Start of Materials provided

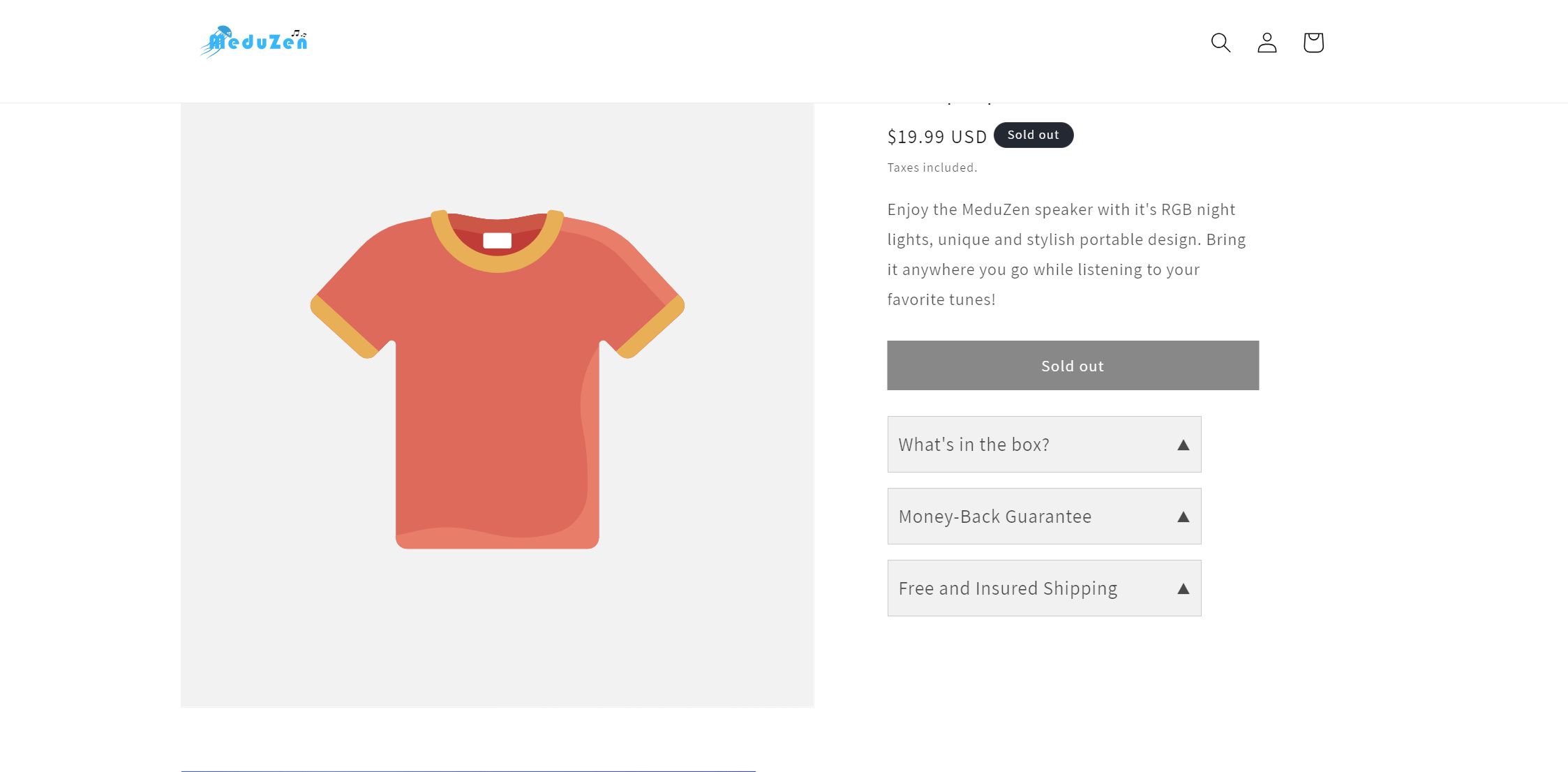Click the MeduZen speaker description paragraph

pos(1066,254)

End of Materials provided
Start of Materials provided

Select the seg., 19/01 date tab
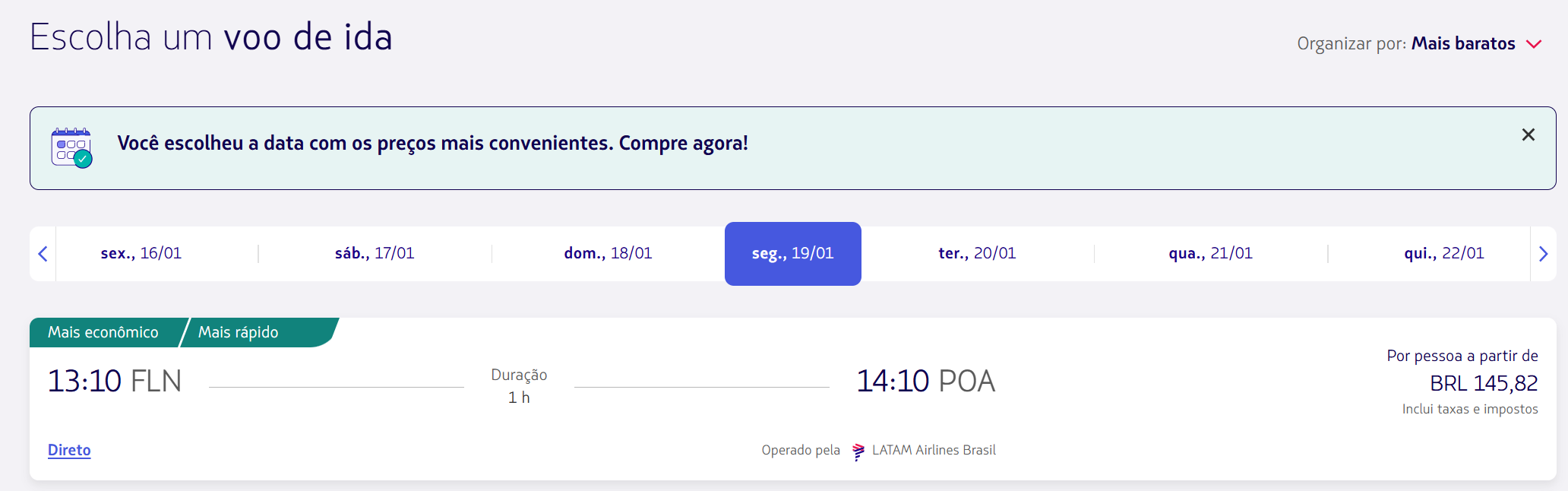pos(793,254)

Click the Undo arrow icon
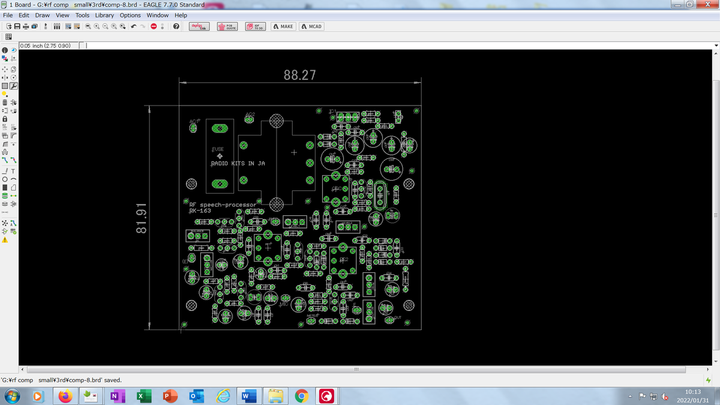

End of Materials provided

## What to produce
Beginning with the line holding "Select the seg., 19/01 date tab" in the material above, restate word for word each line through the line holding "Click the Undo arrow icon", and exclude pictures.

## Answer below
Select the seg., 19/01 date tab
pos(793,254)

Click the Undo arrow icon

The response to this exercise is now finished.